## WRITTEN PROBLEM
Pick out every line of the data below that contains the string "Where", and copy each one. Case matters.

## STORED DATA
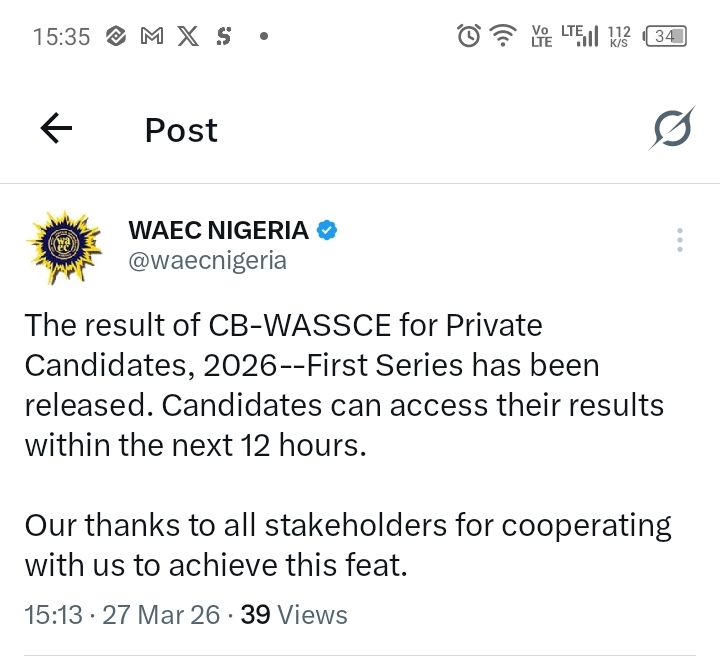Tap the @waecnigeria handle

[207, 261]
==
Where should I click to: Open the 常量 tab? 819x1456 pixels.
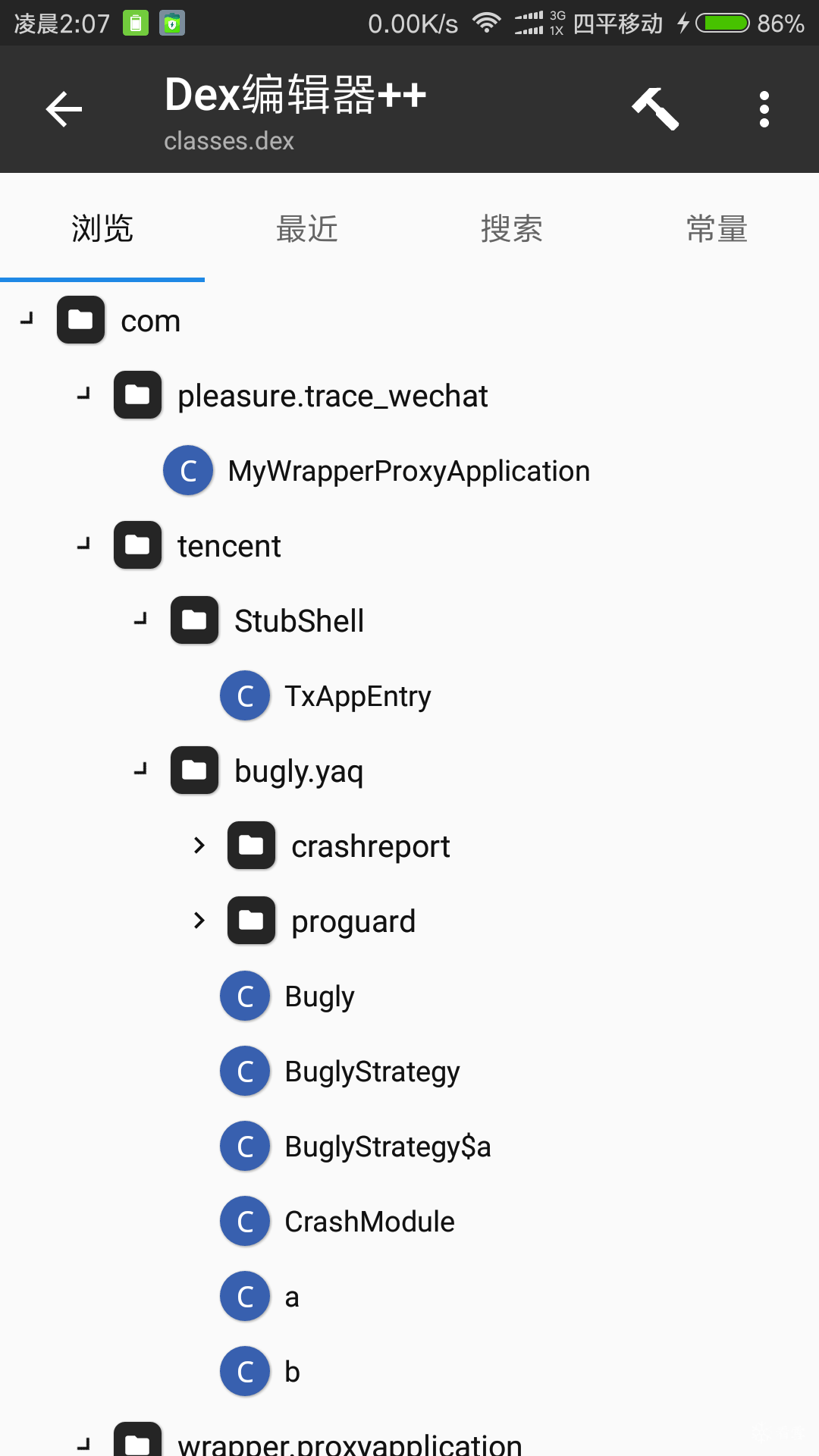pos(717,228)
==
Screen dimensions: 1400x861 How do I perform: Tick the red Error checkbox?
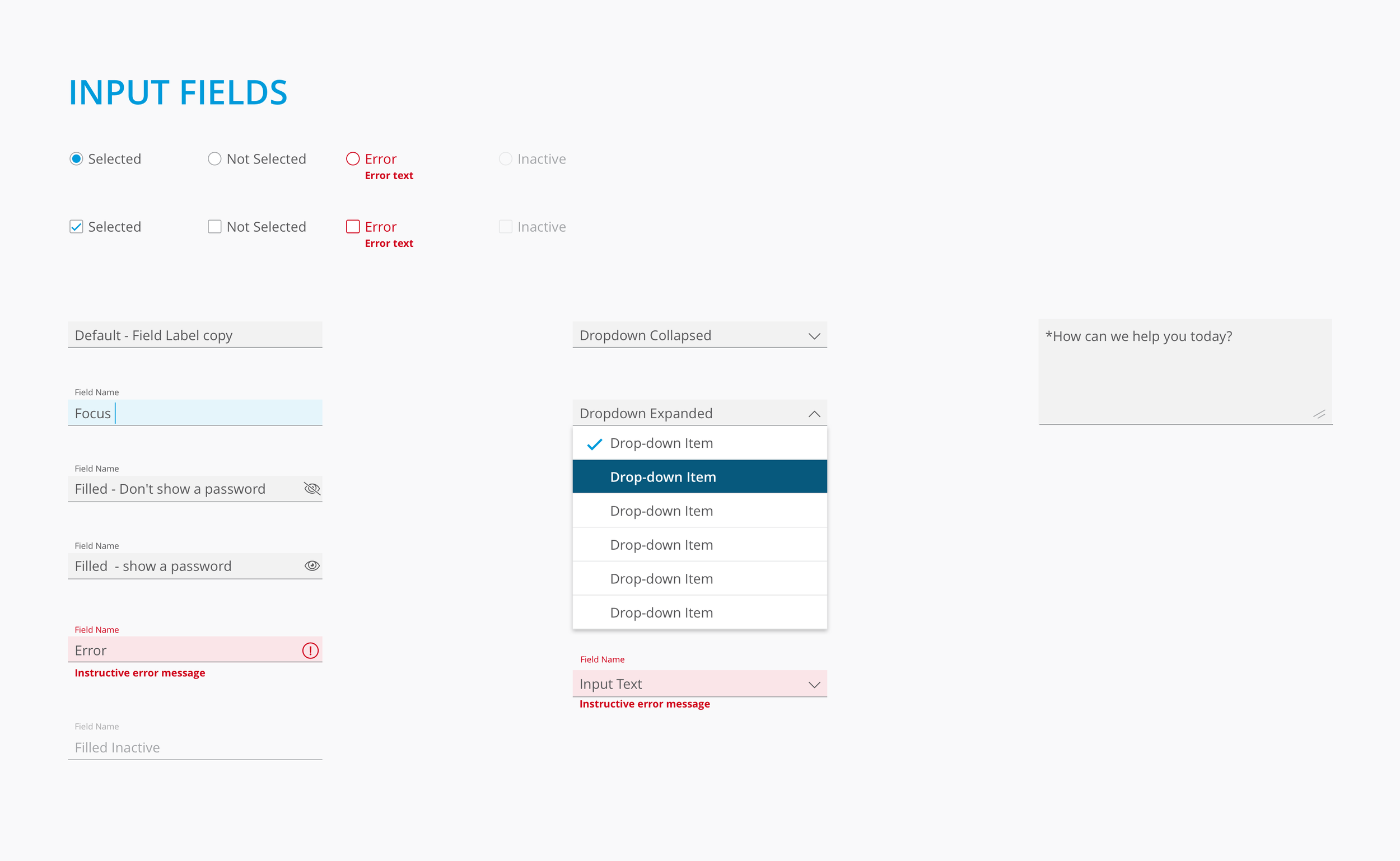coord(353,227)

## FINISHED TASK
Where should I click to: Open the 常量 tab? 819x1456 pixels.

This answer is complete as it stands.